[Exercise brief] Could the entries below be retyped exactly and in full?

⁂

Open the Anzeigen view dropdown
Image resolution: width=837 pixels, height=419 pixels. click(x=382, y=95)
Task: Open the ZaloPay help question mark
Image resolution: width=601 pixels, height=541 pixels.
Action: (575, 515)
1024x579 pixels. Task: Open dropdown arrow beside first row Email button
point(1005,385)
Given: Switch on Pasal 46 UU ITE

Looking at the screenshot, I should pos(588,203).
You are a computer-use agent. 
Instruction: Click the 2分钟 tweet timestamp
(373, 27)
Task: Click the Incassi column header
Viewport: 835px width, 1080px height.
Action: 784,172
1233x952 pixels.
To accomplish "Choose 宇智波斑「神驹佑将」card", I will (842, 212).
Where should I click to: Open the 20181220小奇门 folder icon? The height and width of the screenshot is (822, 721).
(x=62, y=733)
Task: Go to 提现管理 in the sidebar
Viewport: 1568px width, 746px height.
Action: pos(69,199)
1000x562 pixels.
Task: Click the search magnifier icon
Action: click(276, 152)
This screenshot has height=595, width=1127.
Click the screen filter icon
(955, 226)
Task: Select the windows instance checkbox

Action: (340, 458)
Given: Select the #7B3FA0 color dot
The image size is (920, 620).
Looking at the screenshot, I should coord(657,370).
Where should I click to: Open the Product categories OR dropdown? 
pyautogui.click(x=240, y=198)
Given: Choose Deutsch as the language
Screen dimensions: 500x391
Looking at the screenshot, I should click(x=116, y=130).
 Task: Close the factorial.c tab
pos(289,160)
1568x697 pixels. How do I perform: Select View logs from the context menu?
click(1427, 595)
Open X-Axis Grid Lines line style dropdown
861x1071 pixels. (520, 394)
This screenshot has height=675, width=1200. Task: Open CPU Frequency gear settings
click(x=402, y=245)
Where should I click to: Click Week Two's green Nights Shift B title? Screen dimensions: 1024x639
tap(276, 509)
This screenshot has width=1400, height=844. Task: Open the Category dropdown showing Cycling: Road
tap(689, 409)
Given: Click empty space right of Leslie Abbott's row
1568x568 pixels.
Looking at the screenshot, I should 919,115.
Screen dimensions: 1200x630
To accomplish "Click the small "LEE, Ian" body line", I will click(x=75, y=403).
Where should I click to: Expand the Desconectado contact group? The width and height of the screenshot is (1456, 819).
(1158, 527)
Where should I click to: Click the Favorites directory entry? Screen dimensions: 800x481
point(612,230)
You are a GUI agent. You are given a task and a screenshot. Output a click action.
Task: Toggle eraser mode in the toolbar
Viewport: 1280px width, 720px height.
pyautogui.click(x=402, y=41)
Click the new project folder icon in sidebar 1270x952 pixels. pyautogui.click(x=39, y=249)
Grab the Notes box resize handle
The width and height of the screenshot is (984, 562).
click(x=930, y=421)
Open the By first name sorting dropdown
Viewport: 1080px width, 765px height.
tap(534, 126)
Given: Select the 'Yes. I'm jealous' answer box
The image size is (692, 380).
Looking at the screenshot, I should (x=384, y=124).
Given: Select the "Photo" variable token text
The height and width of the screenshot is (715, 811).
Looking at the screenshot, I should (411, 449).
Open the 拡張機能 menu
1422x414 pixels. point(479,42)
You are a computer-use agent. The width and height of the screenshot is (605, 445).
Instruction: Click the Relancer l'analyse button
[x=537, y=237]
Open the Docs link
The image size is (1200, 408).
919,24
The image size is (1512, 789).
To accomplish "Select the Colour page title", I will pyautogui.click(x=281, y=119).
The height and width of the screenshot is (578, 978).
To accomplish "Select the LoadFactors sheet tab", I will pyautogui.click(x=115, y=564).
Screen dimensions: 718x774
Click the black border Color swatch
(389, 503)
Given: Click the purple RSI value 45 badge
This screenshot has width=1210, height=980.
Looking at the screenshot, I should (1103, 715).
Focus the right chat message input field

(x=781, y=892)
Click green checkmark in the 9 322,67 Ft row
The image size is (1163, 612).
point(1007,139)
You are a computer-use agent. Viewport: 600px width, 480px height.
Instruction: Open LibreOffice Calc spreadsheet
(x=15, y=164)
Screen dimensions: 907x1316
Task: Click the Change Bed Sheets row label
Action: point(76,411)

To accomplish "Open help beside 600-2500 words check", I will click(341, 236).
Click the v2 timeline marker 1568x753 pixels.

⁂

[Exercise solution]
Open the Anzeigen view dropdown
Image resolution: width=837 pixels, height=419 pixels. click(x=382, y=95)
Task: Open the ZaloPay help question mark
Image resolution: width=601 pixels, height=541 pixels.
Action: (575, 515)
1024x579 pixels. Task: Open dropdown arrow beside first row Email button
point(1005,385)
Given: Switch on Pasal 46 UU ITE

Looking at the screenshot, I should pos(588,203).
You are a computer-use agent. 
Instruction: Click the 2分钟 tweet timestamp
(373, 27)
Task: Click the Incassi column header
Viewport: 835px width, 1080px height.
Action: 784,172
1233x952 pixels.
To accomplish "Choose 宇智波斑「神驹佑将」card", I will (842, 212).
Where should I click to: Open the 20181220小奇门 folder icon? The height and width of the screenshot is (822, 721).
(x=62, y=733)
Task: Go to 提现管理 in the sidebar
Viewport: 1568px width, 746px height.
Action: pos(69,199)
1000x562 pixels.
Task: Click the search magnifier icon
Action: click(276, 152)
This screenshot has height=595, width=1127.
Click the screen filter icon
(955, 226)
Task: Select the windows instance checkbox

Action: (340, 458)
Given: Select the #7B3FA0 color dot
The image size is (920, 620).
Looking at the screenshot, I should coord(657,370).
Where should I click to: Open the Product categories OR dropdown? 
pyautogui.click(x=240, y=198)
Given: Choose Deutsch as the language
Screen dimensions: 500x391
Looking at the screenshot, I should click(x=116, y=130).
 Task: Close the factorial.c tab
pos(289,160)
1568x697 pixels. How do I perform: Select View logs from the context menu?
click(1427, 595)
Open X-Axis Grid Lines line style dropdown
861x1071 pixels. (520, 394)
This screenshot has height=675, width=1200. Task: Open CPU Frequency gear settings
click(x=402, y=245)
Where should I click to: Click Week Two's green Nights Shift B title? Screen dimensions: 1024x639
tap(276, 509)
This screenshot has width=1400, height=844. Task: Open the Category dropdown showing Cycling: Road
tap(689, 409)
Given: Click empty space right of Leslie Abbott's row
1568x568 pixels.
Looking at the screenshot, I should 919,115.
Screen dimensions: 1200x630
To accomplish "Click the small "LEE, Ian" body line", I will click(x=75, y=403).
Where should I click to: Expand the Desconectado contact group? The width and height of the screenshot is (1456, 819).
(1158, 527)
Where should I click to: Click the Favorites directory entry? Screen dimensions: 800x481
point(612,230)
You are a GUI agent. You are given a task and a screenshot. Output a click action.
Task: Toggle eraser mode in the toolbar
Viewport: 1280px width, 720px height.
pyautogui.click(x=402, y=41)
Click the new project folder icon in sidebar 1270x952 pixels. pyautogui.click(x=39, y=249)
Grab the Notes box resize handle
The width and height of the screenshot is (984, 562).
click(x=930, y=421)
Open the By first name sorting dropdown
Viewport: 1080px width, 765px height.
tap(534, 126)
Given: Select the 'Yes. I'm jealous' answer box
The image size is (692, 380).
Looking at the screenshot, I should (x=384, y=124).
Given: Select the "Photo" variable token text
The height and width of the screenshot is (715, 811).
Looking at the screenshot, I should (411, 449).
Open the 拡張機能 menu
1422x414 pixels. point(479,42)
You are a computer-use agent. The width and height of the screenshot is (605, 445).
Instruction: Click the Relancer l'analyse button
[x=537, y=237]
Open the Docs link
The image size is (1200, 408).
919,24
The image size is (1512, 789).
To accomplish "Select the Colour page title", I will pyautogui.click(x=281, y=119).
The height and width of the screenshot is (578, 978).
To accomplish "Select the LoadFactors sheet tab", I will pyautogui.click(x=115, y=564).
Screen dimensions: 718x774
Click the black border Color swatch
(389, 503)
Given: Click the purple RSI value 45 badge
This screenshot has width=1210, height=980.
Looking at the screenshot, I should (1103, 715).
Focus the right chat message input field

(x=781, y=892)
Click green checkmark in the 9 322,67 Ft row
The image size is (1163, 612).
point(1007,139)
You are a computer-use agent. Viewport: 600px width, 480px height.
Instruction: Open LibreOffice Calc spreadsheet
(x=15, y=164)
Screen dimensions: 907x1316
Task: Click the Change Bed Sheets row label
Action: point(76,411)

To accomplish "Open help beside 600-2500 words check", I will click(341, 236).
Click the v2 timeline marker 1568x753 pixels.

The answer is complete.